[Stored items from a collection]
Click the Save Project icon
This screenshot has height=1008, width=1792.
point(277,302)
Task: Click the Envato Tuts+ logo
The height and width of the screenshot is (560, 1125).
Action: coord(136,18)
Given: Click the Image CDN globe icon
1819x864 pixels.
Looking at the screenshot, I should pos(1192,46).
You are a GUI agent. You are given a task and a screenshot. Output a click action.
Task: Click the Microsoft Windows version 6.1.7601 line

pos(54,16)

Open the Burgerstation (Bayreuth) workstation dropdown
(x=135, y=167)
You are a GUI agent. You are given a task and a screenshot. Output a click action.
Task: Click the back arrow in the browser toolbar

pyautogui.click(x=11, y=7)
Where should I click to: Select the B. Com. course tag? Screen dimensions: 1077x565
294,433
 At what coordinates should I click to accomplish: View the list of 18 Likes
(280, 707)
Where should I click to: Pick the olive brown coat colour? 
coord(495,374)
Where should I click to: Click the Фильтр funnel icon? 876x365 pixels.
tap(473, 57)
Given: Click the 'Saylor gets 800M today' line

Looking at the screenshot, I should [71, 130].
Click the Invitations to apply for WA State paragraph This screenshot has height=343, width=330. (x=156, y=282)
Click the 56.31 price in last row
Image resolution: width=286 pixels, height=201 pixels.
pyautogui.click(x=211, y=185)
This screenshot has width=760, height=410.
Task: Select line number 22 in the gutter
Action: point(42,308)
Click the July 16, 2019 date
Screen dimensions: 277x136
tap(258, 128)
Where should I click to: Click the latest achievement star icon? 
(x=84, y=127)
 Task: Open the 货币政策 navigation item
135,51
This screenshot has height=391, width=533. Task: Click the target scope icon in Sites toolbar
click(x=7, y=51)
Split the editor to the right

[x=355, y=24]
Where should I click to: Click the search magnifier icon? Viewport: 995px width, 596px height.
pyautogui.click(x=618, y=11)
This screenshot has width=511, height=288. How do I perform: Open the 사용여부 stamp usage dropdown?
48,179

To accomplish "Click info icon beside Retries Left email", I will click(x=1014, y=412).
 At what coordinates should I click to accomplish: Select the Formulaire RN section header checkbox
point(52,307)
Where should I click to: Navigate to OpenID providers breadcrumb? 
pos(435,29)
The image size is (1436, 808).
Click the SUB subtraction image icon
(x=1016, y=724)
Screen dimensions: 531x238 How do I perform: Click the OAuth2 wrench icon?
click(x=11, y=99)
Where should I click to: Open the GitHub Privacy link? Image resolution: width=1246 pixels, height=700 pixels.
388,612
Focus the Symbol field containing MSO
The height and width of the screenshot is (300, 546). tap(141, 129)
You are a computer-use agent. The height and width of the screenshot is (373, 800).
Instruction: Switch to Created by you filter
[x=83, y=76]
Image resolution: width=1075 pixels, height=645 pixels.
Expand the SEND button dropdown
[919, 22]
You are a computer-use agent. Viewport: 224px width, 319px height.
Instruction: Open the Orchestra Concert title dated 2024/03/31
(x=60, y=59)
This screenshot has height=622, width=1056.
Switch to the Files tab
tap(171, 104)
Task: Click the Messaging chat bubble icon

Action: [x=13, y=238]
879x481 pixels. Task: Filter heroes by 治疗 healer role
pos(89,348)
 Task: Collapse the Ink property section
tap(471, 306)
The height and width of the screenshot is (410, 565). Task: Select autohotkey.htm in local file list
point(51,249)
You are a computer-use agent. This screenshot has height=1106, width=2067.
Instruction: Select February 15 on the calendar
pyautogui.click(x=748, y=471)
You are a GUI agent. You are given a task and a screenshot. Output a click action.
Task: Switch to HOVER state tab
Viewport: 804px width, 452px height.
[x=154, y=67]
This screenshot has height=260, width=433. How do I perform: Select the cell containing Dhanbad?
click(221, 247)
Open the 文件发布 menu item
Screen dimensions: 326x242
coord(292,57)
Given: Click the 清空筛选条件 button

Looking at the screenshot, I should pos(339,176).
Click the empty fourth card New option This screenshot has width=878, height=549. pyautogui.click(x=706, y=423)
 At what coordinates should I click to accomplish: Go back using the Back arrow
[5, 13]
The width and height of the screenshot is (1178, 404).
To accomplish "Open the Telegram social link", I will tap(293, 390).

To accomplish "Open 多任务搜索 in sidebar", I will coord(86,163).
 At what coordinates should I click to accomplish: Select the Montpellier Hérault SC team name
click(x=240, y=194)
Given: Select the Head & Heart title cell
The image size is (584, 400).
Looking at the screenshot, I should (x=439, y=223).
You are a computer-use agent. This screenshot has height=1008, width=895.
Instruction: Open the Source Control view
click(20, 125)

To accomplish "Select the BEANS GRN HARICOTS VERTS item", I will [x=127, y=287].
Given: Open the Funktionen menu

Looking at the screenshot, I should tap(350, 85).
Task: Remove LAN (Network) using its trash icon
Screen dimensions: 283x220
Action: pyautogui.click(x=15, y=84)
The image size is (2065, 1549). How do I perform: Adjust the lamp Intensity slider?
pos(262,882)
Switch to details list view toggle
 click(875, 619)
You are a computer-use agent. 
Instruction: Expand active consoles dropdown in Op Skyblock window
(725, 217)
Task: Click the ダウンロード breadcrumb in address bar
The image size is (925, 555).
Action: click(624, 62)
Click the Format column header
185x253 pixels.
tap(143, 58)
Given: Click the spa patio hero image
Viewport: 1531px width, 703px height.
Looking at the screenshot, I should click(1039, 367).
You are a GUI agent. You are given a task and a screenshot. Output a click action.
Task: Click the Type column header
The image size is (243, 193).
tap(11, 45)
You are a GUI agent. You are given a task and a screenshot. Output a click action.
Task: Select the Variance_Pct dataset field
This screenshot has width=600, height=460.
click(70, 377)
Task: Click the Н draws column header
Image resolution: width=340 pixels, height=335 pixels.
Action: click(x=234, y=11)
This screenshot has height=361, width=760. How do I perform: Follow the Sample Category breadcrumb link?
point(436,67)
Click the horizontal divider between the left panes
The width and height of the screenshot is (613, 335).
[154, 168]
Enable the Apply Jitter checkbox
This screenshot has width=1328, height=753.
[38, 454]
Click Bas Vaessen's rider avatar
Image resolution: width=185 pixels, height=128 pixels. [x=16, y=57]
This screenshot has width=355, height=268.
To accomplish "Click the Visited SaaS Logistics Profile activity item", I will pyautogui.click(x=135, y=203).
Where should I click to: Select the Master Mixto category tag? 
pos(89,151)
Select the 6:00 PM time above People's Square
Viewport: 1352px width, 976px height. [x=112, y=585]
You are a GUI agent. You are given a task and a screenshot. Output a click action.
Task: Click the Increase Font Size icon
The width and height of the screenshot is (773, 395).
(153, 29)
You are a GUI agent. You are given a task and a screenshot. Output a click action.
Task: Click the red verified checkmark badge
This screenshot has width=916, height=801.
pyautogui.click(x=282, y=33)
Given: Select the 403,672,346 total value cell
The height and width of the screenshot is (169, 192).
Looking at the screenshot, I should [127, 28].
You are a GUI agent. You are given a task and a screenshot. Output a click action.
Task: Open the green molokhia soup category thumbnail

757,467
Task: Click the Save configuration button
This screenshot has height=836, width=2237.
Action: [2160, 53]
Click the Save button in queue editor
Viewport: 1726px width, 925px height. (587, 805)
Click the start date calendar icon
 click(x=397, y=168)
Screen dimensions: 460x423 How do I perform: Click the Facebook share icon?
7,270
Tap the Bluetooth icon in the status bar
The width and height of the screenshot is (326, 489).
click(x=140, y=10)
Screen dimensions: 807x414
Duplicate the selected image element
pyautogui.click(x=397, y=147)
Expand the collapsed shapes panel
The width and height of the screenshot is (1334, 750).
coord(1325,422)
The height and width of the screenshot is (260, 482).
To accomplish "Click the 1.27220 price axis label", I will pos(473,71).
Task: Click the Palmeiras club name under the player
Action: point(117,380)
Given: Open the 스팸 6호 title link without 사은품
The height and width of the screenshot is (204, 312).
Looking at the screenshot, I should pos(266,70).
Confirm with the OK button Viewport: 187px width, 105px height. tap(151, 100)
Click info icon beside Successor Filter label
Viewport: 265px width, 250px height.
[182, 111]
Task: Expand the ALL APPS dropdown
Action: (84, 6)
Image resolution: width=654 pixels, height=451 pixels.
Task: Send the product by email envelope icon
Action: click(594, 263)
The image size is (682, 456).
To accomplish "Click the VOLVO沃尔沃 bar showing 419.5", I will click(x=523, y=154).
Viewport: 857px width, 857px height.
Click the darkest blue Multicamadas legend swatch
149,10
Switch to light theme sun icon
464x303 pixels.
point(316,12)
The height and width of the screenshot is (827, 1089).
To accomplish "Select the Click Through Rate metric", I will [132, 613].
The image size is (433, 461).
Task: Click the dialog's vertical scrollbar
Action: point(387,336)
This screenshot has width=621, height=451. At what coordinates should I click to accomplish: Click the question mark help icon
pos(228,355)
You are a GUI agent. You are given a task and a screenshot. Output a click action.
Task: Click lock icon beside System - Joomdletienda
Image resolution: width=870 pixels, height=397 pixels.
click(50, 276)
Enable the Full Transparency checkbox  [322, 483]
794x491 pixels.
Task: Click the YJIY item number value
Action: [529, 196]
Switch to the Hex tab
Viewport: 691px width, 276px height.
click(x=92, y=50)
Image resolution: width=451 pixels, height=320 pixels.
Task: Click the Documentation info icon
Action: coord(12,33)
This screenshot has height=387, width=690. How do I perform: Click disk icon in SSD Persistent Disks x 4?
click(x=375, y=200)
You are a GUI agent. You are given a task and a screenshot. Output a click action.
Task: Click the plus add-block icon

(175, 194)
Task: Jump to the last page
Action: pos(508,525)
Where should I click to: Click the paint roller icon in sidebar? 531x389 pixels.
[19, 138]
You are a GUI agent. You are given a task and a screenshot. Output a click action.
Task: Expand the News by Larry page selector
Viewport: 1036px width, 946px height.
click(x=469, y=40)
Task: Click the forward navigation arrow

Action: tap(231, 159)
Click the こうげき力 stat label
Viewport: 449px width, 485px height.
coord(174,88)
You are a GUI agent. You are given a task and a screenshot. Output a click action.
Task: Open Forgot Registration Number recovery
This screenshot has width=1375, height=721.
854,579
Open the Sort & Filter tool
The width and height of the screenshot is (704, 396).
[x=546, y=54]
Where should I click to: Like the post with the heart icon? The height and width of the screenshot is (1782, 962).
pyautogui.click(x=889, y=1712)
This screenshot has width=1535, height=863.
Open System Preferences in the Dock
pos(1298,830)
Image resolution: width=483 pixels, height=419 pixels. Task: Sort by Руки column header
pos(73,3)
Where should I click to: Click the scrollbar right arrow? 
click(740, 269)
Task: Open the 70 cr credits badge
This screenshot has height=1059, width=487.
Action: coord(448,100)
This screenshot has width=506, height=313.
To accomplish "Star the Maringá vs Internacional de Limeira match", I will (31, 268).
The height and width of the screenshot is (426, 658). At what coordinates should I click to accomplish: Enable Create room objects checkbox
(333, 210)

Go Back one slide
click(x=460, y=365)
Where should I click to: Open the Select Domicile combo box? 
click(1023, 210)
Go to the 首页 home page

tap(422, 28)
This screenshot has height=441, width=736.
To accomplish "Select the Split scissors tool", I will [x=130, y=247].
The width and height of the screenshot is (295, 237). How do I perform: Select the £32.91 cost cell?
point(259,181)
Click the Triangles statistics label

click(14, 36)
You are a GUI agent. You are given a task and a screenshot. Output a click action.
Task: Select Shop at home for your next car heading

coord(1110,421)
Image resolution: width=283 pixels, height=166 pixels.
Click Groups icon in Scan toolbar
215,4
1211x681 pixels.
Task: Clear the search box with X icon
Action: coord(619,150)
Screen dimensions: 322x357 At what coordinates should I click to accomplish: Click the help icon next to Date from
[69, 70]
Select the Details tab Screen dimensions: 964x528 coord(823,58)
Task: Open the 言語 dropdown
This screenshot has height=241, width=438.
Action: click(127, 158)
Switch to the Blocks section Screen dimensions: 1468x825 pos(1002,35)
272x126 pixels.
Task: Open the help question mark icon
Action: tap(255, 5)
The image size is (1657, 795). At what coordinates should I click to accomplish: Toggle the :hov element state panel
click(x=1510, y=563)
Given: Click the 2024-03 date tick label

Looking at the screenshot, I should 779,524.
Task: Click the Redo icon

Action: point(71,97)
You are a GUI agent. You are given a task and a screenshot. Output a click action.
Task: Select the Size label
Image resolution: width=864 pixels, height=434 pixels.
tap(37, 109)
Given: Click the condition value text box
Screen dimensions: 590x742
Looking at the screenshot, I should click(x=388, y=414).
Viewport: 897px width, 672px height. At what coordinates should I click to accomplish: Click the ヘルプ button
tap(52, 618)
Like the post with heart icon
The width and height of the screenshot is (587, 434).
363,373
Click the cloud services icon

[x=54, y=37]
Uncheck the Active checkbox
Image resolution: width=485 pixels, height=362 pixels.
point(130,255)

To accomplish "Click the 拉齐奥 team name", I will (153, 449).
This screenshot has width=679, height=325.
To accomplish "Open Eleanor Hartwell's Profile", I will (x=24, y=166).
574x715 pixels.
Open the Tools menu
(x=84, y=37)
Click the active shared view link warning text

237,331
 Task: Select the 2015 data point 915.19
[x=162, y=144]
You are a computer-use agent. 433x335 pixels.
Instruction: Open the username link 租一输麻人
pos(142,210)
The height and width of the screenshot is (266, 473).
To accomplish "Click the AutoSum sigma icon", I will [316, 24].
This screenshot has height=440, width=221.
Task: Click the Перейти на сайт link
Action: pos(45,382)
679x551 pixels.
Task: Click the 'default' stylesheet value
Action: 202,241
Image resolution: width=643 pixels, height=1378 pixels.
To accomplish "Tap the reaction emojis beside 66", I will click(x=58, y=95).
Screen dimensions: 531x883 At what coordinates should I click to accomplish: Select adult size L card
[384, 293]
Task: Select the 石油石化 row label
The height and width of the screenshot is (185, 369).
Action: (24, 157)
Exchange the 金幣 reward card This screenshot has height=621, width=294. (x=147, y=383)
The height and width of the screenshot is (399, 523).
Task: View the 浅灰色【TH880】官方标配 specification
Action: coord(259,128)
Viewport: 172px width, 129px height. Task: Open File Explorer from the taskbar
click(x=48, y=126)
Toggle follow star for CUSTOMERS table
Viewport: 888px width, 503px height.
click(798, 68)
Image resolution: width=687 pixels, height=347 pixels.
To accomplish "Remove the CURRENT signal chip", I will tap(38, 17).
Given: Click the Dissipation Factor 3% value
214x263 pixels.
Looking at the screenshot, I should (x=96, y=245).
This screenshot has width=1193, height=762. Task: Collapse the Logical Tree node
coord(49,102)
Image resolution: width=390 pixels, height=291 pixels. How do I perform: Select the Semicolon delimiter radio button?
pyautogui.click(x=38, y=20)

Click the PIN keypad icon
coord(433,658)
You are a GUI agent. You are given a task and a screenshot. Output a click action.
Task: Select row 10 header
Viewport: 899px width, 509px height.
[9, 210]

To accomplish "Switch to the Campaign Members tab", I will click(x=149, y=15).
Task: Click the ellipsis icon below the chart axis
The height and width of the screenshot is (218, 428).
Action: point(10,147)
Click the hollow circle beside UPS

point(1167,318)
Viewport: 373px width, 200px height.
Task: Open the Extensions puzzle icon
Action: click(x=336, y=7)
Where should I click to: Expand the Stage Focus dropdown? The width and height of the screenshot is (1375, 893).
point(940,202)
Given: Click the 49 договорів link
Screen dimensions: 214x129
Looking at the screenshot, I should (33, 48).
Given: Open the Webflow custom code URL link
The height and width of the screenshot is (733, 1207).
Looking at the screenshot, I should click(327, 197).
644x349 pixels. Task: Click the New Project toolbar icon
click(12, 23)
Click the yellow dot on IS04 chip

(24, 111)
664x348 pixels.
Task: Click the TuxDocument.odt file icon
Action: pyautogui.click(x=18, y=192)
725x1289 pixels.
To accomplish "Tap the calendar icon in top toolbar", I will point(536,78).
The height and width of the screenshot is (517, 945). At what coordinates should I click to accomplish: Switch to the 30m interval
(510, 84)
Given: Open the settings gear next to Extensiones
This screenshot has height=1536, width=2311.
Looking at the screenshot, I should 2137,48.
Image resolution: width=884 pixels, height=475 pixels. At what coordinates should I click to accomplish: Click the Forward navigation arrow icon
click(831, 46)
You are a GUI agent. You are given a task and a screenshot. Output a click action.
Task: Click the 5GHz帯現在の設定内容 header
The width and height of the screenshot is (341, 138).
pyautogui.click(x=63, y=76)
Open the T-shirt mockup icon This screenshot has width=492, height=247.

**Required task**
Put every line of the material from its start through the line containing "Looking at the screenshot, I should [71, 130].", inclusive, into a JSON list of strings with one string per line. Leave out blank lines and include nothing past that line.

**Response for this exercise**
[
  "Click the Save Project icon",
  "This screenshot has height=1008, width=1792.",
  "point(277,302)",
  "Task: Click the Envato Tuts+ logo",
  "The height and width of the screenshot is (560, 1125).",
  "Action: coord(136,18)",
  "Given: Click the Image CDN globe icon",
  "1819x864 pixels.",
  "Looking at the screenshot, I should pos(1192,46).",
  "You are a GUI agent. You are given a task and a screenshot. Output a click action.",
  "Task: Click the Microsoft Windows version 6.1.7601 line",
  "pos(54,16)",
  "Open the Burgerstation (Bayreuth) workstation dropdown",
  "(x=135, y=167)",
  "You are a GUI agent. You are given a task and a screenshot. Output a click action.",
  "Task: Click the back arrow in the browser toolbar",
  "pyautogui.click(x=11, y=7)",
  "Where should I click to: Select the B. Com. course tag? Screen dimensions: 1077x565",
  "294,433",
  " At what coordinates should I click to accomplish: View the list of 18 Likes",
  "(280, 707)",
  "Where should I click to: Pick the olive brown coat colour? ",
  "coord(495,374)",
  "Where should I click to: Click the Фильтр funnel icon? 876x365 pixels.",
  "tap(473, 57)",
  "Given: Click the 'Saylor gets 800M today' line",
  "Looking at the screenshot, I should [71, 130]."
]